Lines from a pointing dataset.
<<<<

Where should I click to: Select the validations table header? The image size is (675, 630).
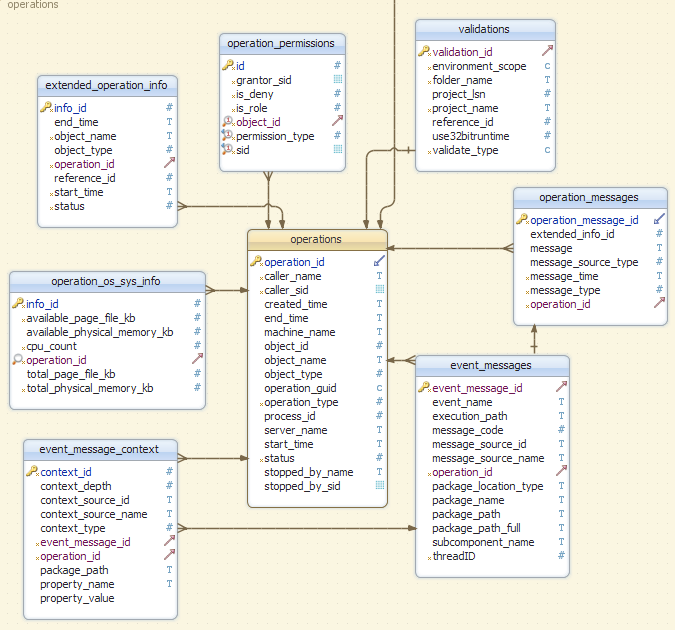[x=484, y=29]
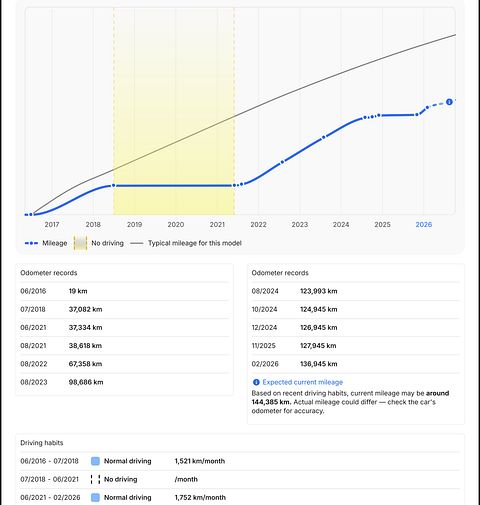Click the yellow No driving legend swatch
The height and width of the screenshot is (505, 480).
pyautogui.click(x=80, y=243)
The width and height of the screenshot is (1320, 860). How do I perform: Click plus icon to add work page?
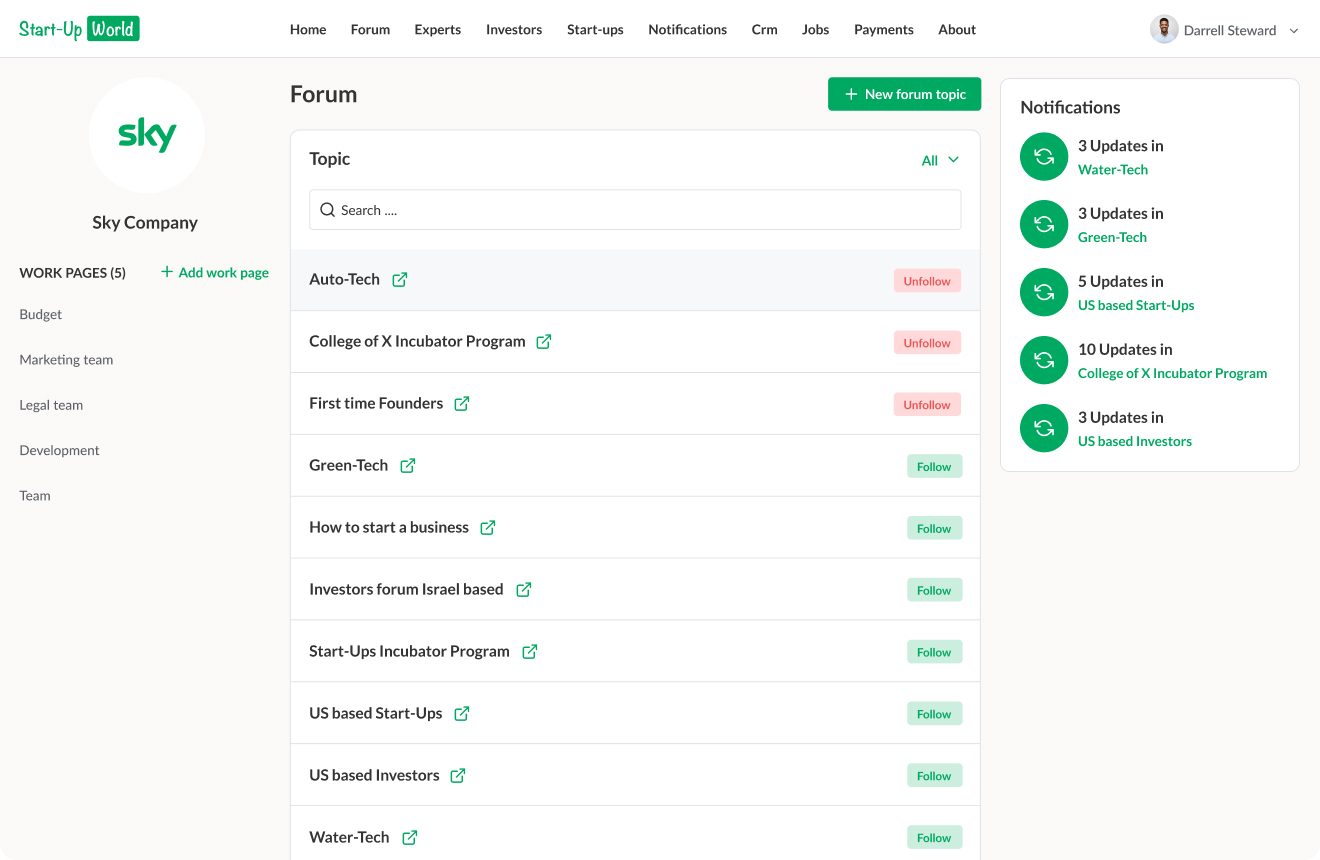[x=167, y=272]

>>>>

Task to carry out. Retype the lines above word for word, leaving out the pictures.

Written reply.
Where should I click to: Select the validations table header? The image size is (675, 630).
[x=484, y=29]
Click the yellow No driving legend swatch
The height and width of the screenshot is (505, 480).
pyautogui.click(x=80, y=243)
The width and height of the screenshot is (1320, 860). How do I perform: Click plus icon to add work page?
[x=167, y=272]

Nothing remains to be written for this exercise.